* [What is being asked]:
Rewrite all of the entries below as a numbered list, omitting any blank lines.

(Extracted data entries)
__________
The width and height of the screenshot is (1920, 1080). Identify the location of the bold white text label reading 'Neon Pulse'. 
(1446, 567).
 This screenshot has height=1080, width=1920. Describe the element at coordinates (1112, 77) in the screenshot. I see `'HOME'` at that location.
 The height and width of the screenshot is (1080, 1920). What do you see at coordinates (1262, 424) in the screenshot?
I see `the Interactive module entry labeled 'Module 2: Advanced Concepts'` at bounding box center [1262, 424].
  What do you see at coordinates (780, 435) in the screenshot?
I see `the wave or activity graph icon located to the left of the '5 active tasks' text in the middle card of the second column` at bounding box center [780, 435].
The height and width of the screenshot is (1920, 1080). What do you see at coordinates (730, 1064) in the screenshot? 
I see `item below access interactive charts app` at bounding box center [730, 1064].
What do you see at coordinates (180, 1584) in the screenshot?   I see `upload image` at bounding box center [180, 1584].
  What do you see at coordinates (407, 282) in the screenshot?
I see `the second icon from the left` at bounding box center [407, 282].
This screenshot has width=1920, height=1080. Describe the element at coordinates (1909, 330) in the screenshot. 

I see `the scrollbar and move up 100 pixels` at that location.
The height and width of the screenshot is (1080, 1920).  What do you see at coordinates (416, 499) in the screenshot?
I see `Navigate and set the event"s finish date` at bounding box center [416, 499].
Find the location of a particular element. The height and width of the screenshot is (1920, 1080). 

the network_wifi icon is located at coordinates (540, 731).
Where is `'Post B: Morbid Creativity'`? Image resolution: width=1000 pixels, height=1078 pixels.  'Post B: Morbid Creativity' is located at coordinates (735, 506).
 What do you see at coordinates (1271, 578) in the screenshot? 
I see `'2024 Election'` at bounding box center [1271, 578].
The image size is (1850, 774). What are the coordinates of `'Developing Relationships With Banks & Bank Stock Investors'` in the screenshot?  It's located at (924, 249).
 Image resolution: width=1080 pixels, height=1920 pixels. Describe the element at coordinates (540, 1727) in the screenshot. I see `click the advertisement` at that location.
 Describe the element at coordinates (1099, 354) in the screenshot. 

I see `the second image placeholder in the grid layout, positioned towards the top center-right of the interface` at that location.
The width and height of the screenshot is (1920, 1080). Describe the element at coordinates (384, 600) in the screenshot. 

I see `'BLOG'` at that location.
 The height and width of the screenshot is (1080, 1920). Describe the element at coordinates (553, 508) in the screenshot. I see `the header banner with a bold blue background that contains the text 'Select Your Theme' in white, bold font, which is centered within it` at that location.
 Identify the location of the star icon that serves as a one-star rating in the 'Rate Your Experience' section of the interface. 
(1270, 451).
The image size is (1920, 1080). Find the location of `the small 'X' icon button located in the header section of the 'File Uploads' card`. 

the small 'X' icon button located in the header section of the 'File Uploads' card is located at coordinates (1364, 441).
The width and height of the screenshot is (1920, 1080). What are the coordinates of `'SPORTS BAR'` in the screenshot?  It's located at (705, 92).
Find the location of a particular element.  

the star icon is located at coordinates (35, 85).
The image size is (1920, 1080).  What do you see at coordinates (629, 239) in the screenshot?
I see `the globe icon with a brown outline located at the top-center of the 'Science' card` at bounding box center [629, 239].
__________
* [The output]:
1. The width and height of the screenshot is (1920, 1080). Identify the location of the bold white text label reading 'Neon Pulse'. 
2. (1446, 567).
3.  This screenshot has height=1080, width=1920. Describe the element at coordinates (1112, 77) in the screenshot. I see `'HOME'` at that location.
4.  The height and width of the screenshot is (1080, 1920). What do you see at coordinates (1262, 424) in the screenshot?
5. I see `the Interactive module entry labeled 'Module 2: Advanced Concepts'` at bounding box center [1262, 424].
6.   What do you see at coordinates (780, 435) in the screenshot?
7. I see `the wave or activity graph icon located to the left of the '5 active tasks' text in the middle card of the second column` at bounding box center [780, 435].
8. The height and width of the screenshot is (1920, 1080). What do you see at coordinates (730, 1064) in the screenshot? 
9. I see `item below access interactive charts app` at bounding box center [730, 1064].
10. What do you see at coordinates (180, 1584) in the screenshot?   I see `upload image` at bounding box center [180, 1584].
11.   What do you see at coordinates (407, 282) in the screenshot?
12. I see `the second icon from the left` at bounding box center [407, 282].
13. This screenshot has width=1920, height=1080. Describe the element at coordinates (1909, 330) in the screenshot. 
14. I see `the scrollbar and move up 100 pixels` at that location.
15. The height and width of the screenshot is (1080, 1920).  What do you see at coordinates (416, 499) in the screenshot?
16. I see `Navigate and set the event"s finish date` at bounding box center [416, 499].
17. Find the location of a particular element. The height and width of the screenshot is (1920, 1080). 
18. the network_wifi icon is located at coordinates (540, 731).
19. Where is `'Post B: Morbid Creativity'`? Image resolution: width=1000 pixels, height=1078 pixels.  'Post B: Morbid Creativity' is located at coordinates (735, 506).
20.  What do you see at coordinates (1271, 578) in the screenshot? 
21. I see `'2024 Election'` at bounding box center [1271, 578].
22. The image size is (1850, 774). What are the coordinates of `'Developing Relationships With Banks & Bank Stock Investors'` in the screenshot?  It's located at (924, 249).
23.  Image resolution: width=1080 pixels, height=1920 pixels. Describe the element at coordinates (540, 1727) in the screenshot. I see `click the advertisement` at that location.
24.  Describe the element at coordinates (1099, 354) in the screenshot. 
25. I see `the second image placeholder in the grid layout, positioned towards the top center-right of the interface` at that location.
26. The width and height of the screenshot is (1920, 1080). Describe the element at coordinates (384, 600) in the screenshot. 
27. I see `'BLOG'` at that location.
28.  The height and width of the screenshot is (1080, 1920). Describe the element at coordinates (553, 508) in the screenshot. I see `the header banner with a bold blue background that contains the text 'Select Your Theme' in white, bold font, which is centered within it` at that location.
29.  Identify the location of the star icon that serves as a one-star rating in the 'Rate Your Experience' section of the interface. 
30. (1270, 451).
31. The image size is (1920, 1080). Find the location of `the small 'X' icon button located in the header section of the 'File Uploads' card`. 
32. the small 'X' icon button located in the header section of the 'File Uploads' card is located at coordinates (1364, 441).
33. The width and height of the screenshot is (1920, 1080). What are the coordinates of `'SPORTS BAR'` in the screenshot?  It's located at (705, 92).
34. Find the location of a particular element.  
35. the star icon is located at coordinates (35, 85).
36. The image size is (1920, 1080).  What do you see at coordinates (629, 239) in the screenshot?
37. I see `the globe icon with a brown outline located at the top-center of the 'Science' card` at bounding box center [629, 239].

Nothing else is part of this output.